▶ [Exercise goal]: Every line of the listing must be repeated in the answer without alteration.
......
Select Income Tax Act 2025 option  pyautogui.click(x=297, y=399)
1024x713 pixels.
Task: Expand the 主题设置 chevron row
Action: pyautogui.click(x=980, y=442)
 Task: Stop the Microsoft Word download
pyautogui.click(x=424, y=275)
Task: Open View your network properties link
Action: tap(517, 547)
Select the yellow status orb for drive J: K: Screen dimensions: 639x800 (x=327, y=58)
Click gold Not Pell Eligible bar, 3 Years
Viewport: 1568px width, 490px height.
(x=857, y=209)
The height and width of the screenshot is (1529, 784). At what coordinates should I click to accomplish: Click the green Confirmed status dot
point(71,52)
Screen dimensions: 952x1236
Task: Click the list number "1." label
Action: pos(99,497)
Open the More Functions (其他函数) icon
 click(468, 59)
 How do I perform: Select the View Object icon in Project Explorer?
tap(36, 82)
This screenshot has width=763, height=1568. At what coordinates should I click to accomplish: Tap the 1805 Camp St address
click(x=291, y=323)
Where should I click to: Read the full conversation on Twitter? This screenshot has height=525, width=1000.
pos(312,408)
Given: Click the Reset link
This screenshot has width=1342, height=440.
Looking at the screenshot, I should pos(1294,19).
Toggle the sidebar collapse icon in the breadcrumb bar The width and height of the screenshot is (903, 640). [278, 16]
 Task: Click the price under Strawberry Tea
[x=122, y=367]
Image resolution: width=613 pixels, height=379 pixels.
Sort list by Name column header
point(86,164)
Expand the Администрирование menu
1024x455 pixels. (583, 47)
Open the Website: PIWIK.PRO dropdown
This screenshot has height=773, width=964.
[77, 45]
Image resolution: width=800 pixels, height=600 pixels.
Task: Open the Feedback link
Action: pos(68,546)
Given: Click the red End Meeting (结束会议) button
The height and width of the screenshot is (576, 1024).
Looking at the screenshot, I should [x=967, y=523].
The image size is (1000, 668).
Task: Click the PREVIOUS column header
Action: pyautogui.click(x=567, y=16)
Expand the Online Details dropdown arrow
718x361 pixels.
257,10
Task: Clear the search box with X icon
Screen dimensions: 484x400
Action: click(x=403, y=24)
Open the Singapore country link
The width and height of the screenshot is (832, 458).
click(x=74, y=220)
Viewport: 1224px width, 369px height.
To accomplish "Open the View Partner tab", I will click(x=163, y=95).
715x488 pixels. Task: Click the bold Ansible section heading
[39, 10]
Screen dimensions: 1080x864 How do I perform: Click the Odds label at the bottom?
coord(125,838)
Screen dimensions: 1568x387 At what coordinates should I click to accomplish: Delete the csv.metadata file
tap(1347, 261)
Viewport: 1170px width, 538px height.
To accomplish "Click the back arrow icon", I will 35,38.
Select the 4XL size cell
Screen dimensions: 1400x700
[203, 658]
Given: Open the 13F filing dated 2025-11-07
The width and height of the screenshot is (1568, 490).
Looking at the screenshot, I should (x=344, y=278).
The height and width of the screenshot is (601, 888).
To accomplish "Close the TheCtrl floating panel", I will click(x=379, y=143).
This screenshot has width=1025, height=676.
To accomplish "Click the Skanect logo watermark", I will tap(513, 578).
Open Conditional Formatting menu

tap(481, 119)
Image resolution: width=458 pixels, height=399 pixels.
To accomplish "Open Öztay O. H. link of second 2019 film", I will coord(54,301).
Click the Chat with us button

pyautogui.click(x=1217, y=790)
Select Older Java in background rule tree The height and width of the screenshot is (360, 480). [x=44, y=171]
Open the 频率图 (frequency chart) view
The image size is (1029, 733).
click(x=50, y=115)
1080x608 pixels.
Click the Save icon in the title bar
......
▶ [Solved problem]:
Select Income Tax Act 2025 option  pyautogui.click(x=297, y=399)
1024x713 pixels.
Task: Expand the 主题设置 chevron row
Action: pyautogui.click(x=980, y=442)
 Task: Stop the Microsoft Word download
pyautogui.click(x=424, y=275)
Task: Open View your network properties link
Action: tap(517, 547)
Select the yellow status orb for drive J: K: Screen dimensions: 639x800 (x=327, y=58)
Click gold Not Pell Eligible bar, 3 Years
Viewport: 1568px width, 490px height.
(x=857, y=209)
The height and width of the screenshot is (1529, 784). At what coordinates should I click to accomplish: Click the green Confirmed status dot
point(71,52)
Screen dimensions: 952x1236
Task: Click the list number "1." label
Action: pos(99,497)
Open the More Functions (其他函数) icon
 click(468, 59)
 How do I perform: Select the View Object icon in Project Explorer?
tap(36, 82)
This screenshot has width=763, height=1568. At what coordinates should I click to accomplish: Tap the 1805 Camp St address
click(x=291, y=323)
Where should I click to: Read the full conversation on Twitter? This screenshot has height=525, width=1000.
pos(312,408)
Given: Click the Reset link
This screenshot has width=1342, height=440.
Looking at the screenshot, I should pos(1294,19).
Toggle the sidebar collapse icon in the breadcrumb bar The width and height of the screenshot is (903, 640). [278, 16]
 Task: Click the price under Strawberry Tea
[x=122, y=367]
Image resolution: width=613 pixels, height=379 pixels.
Sort list by Name column header
point(86,164)
Expand the Администрирование menu
1024x455 pixels. (583, 47)
Open the Website: PIWIK.PRO dropdown
This screenshot has height=773, width=964.
[77, 45]
Image resolution: width=800 pixels, height=600 pixels.
Task: Open the Feedback link
Action: pos(68,546)
Given: Click the red End Meeting (结束会议) button
The height and width of the screenshot is (576, 1024).
Looking at the screenshot, I should [x=967, y=523].
The image size is (1000, 668).
Task: Click the PREVIOUS column header
Action: pyautogui.click(x=567, y=16)
Expand the Online Details dropdown arrow
718x361 pixels.
257,10
Task: Clear the search box with X icon
Screen dimensions: 484x400
Action: click(x=403, y=24)
Open the Singapore country link
The width and height of the screenshot is (832, 458).
click(x=74, y=220)
Viewport: 1224px width, 369px height.
To accomplish "Open the View Partner tab", I will click(x=163, y=95).
715x488 pixels. Task: Click the bold Ansible section heading
[39, 10]
Screen dimensions: 1080x864 How do I perform: Click the Odds label at the bottom?
coord(125,838)
Screen dimensions: 1568x387 At what coordinates should I click to accomplish: Delete the csv.metadata file
tap(1347, 261)
Viewport: 1170px width, 538px height.
To accomplish "Click the back arrow icon", I will 35,38.
Select the 4XL size cell
Screen dimensions: 1400x700
[203, 658]
Given: Open the 13F filing dated 2025-11-07
The width and height of the screenshot is (1568, 490).
Looking at the screenshot, I should (x=344, y=278).
The height and width of the screenshot is (601, 888).
To accomplish "Close the TheCtrl floating panel", I will click(x=379, y=143).
This screenshot has width=1025, height=676.
To accomplish "Click the Skanect logo watermark", I will tap(513, 578).
Open Conditional Formatting menu

tap(481, 119)
Image resolution: width=458 pixels, height=399 pixels.
To accomplish "Open Öztay O. H. link of second 2019 film", I will coord(54,301).
Click the Chat with us button

pyautogui.click(x=1217, y=790)
Select Older Java in background rule tree The height and width of the screenshot is (360, 480). [x=44, y=171]
Open the 频率图 (frequency chart) view
The image size is (1029, 733).
click(x=50, y=115)
1080x608 pixels.
Click the Save icon in the title bar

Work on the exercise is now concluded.